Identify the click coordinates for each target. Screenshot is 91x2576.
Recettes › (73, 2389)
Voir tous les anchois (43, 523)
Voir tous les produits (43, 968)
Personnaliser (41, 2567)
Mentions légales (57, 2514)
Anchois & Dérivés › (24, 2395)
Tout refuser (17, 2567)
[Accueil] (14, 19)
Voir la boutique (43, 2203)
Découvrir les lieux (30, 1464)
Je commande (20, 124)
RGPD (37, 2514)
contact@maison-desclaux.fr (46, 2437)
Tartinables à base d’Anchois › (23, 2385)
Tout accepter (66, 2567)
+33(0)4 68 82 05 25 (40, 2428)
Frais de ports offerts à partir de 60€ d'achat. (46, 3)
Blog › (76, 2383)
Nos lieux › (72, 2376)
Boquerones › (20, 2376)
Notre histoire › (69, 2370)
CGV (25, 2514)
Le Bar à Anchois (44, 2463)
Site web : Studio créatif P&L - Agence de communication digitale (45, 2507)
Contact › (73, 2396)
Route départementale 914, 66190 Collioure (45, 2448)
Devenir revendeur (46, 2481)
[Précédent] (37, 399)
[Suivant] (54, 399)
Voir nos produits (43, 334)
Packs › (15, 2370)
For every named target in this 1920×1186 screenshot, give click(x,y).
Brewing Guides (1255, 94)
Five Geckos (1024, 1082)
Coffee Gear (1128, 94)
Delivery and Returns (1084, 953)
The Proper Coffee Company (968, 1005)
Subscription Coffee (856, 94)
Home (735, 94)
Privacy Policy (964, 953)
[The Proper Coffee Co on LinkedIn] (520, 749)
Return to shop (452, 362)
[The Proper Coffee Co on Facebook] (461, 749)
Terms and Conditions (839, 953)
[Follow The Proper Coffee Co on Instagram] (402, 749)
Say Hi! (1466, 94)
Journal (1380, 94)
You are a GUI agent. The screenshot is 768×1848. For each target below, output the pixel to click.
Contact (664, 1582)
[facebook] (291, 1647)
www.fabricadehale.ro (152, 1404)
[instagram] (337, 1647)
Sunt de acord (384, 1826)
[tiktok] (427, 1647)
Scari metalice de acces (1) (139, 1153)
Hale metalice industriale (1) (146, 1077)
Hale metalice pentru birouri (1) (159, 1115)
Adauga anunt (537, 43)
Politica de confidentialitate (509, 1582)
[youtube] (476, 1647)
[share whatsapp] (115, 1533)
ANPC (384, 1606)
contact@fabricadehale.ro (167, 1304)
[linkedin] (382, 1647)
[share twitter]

**Description of the task**
Take the lines from the one containing "Hale metalice industriale (1) (146, 1077)" through the final line of the entries above, and set them down exactly, with nothing added.

**Response**
Hale metalice industriale (1) (146, 1077)
Hale metalice pentru birouri (1) (159, 1115)
Adauga anunt (537, 43)
Politica de confidentialitate (509, 1582)
[youtube] (476, 1647)
[share whatsapp] (115, 1533)
ANPC (384, 1606)
contact@fabricadehale.ro (167, 1304)
[linkedin] (382, 1647)
[share twitter]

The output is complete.